## [Text block]
****************

Now we'd like to start entertaining questions. The first question is from Mr. Sakamaki from Daiwa Securities.

Shiro Sakamaki

analyst
#7

Can you hear me? I am Sakamaki from Daiwa Securities.

Masahiro Higashi

executive
#8

Yes, we can hear you.

Shiro Sakamaki

analyst
#9

I have 1 question on your take on inflation and another question on your approach towards allocation of resources, including cash. More specifically on the first question, in the analysis of adjusted operating profit forecast for this fiscal year, I would assume the impacts of the rise in ocean freight rates and labor costs probably have been included in the conversion costs or operating expenses. But how much have you incorporated in your forecast with what assumptions. Some competitors have exhausted the amount of annual contracts available to them for ocean freight for annual contracts and the purchase vessel space on the spot market, resulting in a squeeze in the profit margin as in the case of Michelin specialty products, but your company seems to have been managing it relatively well so far. And so do we not have to worry about the deterioration of your position in this fiscal year? And price effects may include the price hikes that have not been announced yet. So do you have confidence that even if the labor costs or ocean freight go up more than assumed, you'll be able to offset them with price increases? This is also part of my first question on inflation.

Masahiro Higashi

executive
#10

The CFO will answer the question.

Masuo Yoshimatsu

executive
#11

Thank you for your question. If you can take a look at my second presentation, which is on the financial results and compare Page 7 and Page 18. It may be easier for you to follow. On Page 7, you can see the operating expenses increased by JPY 79 billion year-on-year. And Page 18 shows, the operating expenses are expected to go up by JPY 80 billion this fiscal year, representing almost the same amount of rise as in the previous fiscal year. The increase in the ocean freight was indicated in the breakdown of JPY 20 billion in fiscal 2021 and an increase in the ocean freight close to that month, if not the same, has been incorporated in the forecast for fiscal 2022. As for the labor cost, in our company, we have evolved our concept on our employees to treat them as our human capital, as was mentioned in HRX. And we are working to reinforce our recruitment and human resources development, including education and reskilling. And the increase incorporated in the total labor cost to cover all these activities is the same level as in the previous fiscal year. In terms of inflation, the raw materials cost increased by JPY 100 billion in the previous fiscal year. While in this fiscal year, the rise is expected to be JPY 145 billion, as shown on Page 18. As we put together the forecast, we usually come up with best case and worst-case scenarios as well as the base case or most likely case, which is disclosed externally. We came forward with best, worst and base cases for the forecast for this fiscal year as well. And the best base case that we chose this time to be incorporated in the forecast was actually closer to the worst case. As I'm sure you can see from the year-on-year increases in the forecast. Does that answer your question? The second question is about allocation of resources, isn't it?

****************

## [Data excerpts]

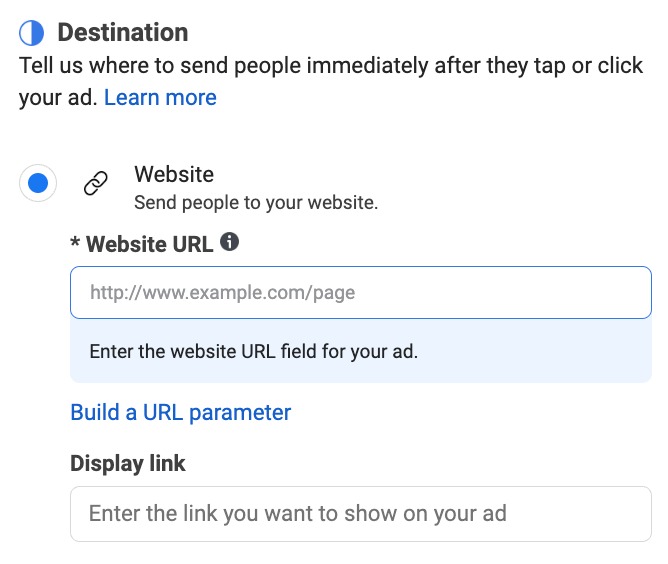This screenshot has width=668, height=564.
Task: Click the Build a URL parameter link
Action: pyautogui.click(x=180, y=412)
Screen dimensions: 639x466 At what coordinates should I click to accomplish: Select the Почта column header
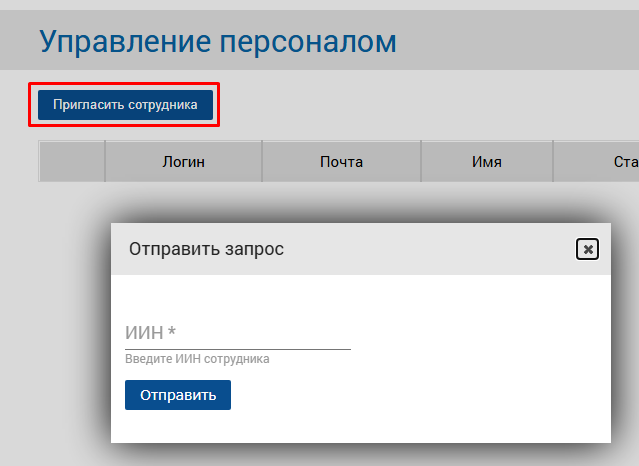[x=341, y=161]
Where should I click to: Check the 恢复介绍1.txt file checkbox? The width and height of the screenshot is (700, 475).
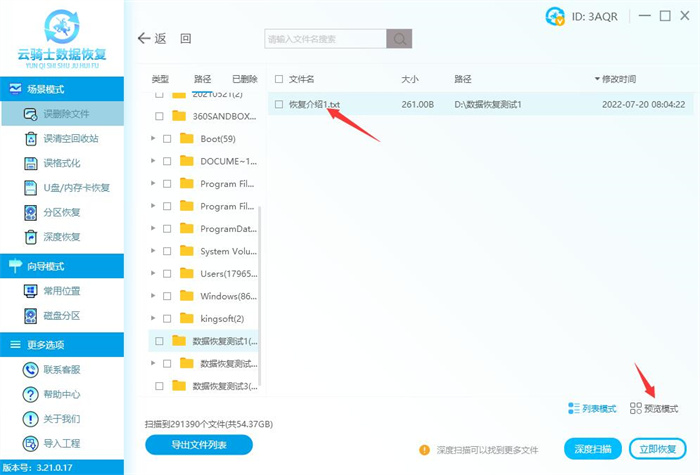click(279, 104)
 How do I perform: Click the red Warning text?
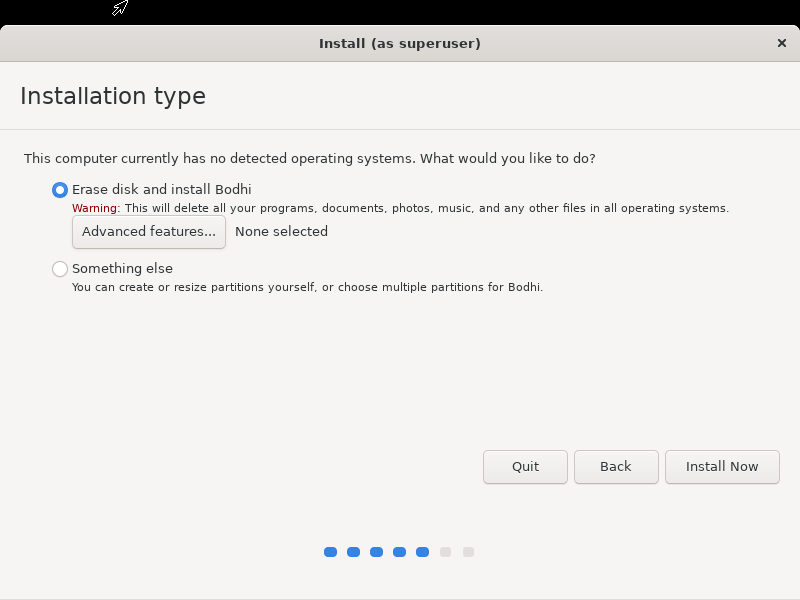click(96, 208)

****************

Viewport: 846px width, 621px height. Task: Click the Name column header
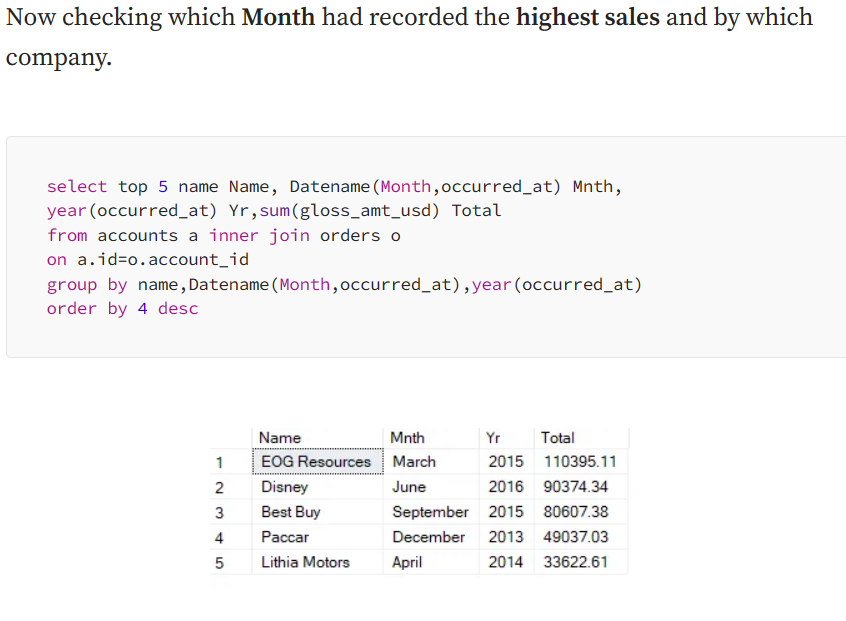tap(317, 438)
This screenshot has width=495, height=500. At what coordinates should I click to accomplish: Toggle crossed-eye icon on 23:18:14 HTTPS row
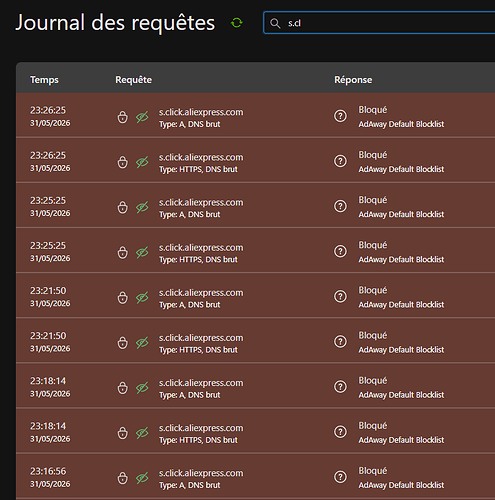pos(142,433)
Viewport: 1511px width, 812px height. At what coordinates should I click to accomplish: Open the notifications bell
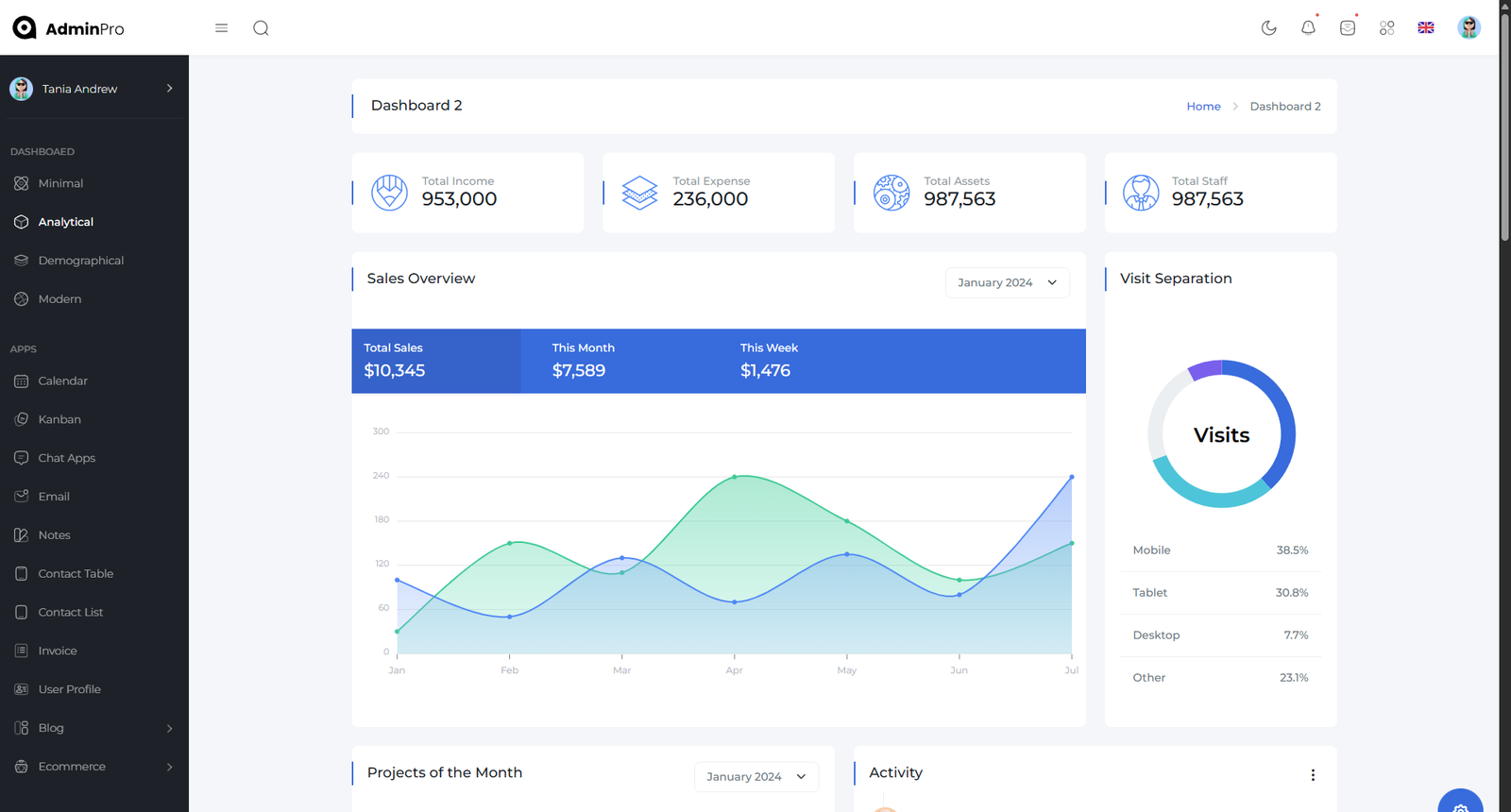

****************

## [Work to do]
1: In the earnings call excerpt, do these statements agree with the text? Answer yes or no for each and quote the deciding words. (a) Operating expenses are expected to rise by JPY 80 billion this fiscal year. (b) The raw materials cost is expected to rise less this fiscal year than in the previous one. (c) The case chosen for this year's forecast was closer to the best case.
2: List every yen amount that the CFO's answer in the earnings call excerpt states, with what each amount refers to.

## [Answers to the problems]
1:
(a) Yes: "the operating expenses are expected to go up by JPY 80 billion this fiscal year"
(b) No: "the raw materials cost increased by JPY 100 billion in the previous fiscal year. While in this fiscal year, the rise is expected to be JPY 145 billion"
(c) No: "was actually closer to the worst case"

2:
- JPY 79 billion: the year-on-year increase in operating expenses shown on Page 7
- JPY 80 billion: the expected increase in operating expenses this fiscal year
- JPY 20 billion: the increase in ocean freight in fiscal 2021
- JPY 100 billion: the increase in raw materials cost in the previous fiscal year
- JPY 145 billion: the expected rise in raw materials cost this fiscal year